• [REQUIRED WORK] Going line by line through the data below, how many lines contain the word "will"? Give only the number.

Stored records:

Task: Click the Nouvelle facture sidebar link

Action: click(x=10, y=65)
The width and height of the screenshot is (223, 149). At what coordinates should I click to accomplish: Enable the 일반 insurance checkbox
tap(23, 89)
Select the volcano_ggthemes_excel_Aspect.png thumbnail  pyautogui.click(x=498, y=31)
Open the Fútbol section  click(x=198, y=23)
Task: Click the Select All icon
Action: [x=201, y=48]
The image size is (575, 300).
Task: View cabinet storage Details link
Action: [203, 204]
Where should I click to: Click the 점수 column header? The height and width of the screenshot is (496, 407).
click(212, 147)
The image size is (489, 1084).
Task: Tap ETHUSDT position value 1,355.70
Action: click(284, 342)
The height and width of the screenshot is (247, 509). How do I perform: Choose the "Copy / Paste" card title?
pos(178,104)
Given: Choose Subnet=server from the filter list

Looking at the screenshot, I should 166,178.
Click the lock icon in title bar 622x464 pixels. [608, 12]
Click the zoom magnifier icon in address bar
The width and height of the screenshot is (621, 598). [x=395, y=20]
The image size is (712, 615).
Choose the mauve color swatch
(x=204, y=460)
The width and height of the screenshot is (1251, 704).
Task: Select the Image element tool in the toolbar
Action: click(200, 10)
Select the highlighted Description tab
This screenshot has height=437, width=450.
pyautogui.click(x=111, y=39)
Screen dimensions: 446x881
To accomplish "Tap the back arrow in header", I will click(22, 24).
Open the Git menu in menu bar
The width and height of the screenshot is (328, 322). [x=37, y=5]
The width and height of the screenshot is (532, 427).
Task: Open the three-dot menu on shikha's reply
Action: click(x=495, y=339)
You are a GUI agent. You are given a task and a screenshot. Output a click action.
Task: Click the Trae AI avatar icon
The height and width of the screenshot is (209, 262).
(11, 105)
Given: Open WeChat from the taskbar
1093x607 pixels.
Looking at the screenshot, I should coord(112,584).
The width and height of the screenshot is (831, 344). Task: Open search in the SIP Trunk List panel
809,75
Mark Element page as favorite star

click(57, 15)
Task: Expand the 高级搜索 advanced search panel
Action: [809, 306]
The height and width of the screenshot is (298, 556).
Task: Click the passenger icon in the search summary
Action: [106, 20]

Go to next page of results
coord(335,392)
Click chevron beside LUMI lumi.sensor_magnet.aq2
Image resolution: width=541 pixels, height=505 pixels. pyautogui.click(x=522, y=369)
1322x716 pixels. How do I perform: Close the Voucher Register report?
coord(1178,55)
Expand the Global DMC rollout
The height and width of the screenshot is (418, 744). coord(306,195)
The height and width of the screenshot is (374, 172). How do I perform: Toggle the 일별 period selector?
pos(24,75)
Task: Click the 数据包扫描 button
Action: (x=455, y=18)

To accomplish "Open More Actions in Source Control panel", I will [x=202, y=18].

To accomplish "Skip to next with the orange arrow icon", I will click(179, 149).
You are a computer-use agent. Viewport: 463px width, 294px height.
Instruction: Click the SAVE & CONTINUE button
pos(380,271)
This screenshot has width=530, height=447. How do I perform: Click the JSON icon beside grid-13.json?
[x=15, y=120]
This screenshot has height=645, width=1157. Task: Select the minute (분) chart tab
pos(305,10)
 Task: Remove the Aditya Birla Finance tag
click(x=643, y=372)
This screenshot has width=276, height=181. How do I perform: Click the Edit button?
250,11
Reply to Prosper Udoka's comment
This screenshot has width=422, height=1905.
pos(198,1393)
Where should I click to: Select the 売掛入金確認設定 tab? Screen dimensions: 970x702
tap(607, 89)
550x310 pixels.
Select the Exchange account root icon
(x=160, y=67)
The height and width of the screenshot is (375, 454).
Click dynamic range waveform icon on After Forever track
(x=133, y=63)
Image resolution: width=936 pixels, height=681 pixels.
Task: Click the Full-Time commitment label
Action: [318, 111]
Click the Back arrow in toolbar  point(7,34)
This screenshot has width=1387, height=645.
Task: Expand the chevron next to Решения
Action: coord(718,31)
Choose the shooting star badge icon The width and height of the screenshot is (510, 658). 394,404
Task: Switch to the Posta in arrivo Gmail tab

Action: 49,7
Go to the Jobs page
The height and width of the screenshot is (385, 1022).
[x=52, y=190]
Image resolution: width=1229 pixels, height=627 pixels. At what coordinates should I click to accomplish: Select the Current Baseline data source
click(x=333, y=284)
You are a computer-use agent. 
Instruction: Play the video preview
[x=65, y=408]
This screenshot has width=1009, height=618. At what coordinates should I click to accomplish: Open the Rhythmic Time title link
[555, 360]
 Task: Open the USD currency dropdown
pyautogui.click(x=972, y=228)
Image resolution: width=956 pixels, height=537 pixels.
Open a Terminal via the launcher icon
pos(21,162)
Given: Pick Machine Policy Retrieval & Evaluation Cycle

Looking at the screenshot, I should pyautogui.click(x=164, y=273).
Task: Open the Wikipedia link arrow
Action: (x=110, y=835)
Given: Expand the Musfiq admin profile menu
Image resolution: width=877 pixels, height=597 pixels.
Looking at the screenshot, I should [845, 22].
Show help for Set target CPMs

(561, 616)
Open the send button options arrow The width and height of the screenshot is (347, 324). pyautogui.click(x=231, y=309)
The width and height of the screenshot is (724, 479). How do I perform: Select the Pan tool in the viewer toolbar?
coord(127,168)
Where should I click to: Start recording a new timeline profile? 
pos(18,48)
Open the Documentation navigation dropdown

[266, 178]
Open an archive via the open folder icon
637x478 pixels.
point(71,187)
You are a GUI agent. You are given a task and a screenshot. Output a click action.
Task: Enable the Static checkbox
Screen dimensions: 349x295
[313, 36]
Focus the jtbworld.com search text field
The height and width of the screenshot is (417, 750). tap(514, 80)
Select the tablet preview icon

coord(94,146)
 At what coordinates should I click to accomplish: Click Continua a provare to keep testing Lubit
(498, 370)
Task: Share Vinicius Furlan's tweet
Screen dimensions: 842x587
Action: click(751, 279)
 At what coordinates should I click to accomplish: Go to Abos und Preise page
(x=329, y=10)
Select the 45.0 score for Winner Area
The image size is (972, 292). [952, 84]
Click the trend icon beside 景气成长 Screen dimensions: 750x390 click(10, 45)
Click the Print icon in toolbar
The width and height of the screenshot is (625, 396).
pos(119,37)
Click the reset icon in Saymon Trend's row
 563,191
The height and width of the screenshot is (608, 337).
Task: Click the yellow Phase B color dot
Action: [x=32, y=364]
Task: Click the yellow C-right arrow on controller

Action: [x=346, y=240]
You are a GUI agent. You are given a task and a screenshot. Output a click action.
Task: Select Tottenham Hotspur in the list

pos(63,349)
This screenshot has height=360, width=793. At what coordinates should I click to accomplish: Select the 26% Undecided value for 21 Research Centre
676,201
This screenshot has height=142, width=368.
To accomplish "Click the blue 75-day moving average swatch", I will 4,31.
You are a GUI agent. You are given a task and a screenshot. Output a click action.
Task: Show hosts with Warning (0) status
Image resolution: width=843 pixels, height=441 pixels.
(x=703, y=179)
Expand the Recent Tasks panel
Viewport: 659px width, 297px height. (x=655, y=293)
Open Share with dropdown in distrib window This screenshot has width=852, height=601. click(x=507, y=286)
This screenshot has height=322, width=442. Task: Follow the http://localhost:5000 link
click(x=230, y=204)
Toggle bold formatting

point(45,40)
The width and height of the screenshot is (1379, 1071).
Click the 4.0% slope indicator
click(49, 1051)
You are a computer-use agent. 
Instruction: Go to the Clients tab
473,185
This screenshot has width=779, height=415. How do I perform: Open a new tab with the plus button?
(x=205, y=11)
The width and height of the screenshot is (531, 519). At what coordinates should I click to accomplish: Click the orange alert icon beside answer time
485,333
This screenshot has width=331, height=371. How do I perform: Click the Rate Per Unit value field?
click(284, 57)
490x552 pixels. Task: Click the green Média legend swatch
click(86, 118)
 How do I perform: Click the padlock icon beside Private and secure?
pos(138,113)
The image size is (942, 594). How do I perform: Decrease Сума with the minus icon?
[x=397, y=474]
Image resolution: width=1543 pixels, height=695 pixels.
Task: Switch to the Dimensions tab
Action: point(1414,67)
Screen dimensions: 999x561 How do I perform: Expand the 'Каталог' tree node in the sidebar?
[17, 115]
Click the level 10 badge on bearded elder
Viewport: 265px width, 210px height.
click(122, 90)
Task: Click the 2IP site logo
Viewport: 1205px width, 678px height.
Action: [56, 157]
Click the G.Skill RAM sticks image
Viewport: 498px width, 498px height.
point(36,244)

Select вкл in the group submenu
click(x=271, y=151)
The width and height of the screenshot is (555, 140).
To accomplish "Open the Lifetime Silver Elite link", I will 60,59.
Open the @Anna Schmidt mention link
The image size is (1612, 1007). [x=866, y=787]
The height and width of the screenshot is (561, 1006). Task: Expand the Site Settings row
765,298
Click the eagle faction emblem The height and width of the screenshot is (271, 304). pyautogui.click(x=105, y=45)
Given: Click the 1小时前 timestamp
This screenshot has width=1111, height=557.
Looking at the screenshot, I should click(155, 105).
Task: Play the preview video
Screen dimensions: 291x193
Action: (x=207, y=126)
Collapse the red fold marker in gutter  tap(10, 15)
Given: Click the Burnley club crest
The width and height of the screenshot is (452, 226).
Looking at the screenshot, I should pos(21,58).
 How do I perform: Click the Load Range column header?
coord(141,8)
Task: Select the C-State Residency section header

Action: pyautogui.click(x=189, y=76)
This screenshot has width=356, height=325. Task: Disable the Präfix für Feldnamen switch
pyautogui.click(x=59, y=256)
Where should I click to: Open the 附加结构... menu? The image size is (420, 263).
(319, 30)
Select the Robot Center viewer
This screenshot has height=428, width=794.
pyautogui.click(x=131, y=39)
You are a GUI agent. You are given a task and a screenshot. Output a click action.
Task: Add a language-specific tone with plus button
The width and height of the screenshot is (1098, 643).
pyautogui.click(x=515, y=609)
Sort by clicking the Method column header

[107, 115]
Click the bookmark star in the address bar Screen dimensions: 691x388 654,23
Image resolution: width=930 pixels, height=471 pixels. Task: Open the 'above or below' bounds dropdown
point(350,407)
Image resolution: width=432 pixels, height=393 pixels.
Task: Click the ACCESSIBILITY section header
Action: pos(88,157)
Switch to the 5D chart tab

• [RESULT] 5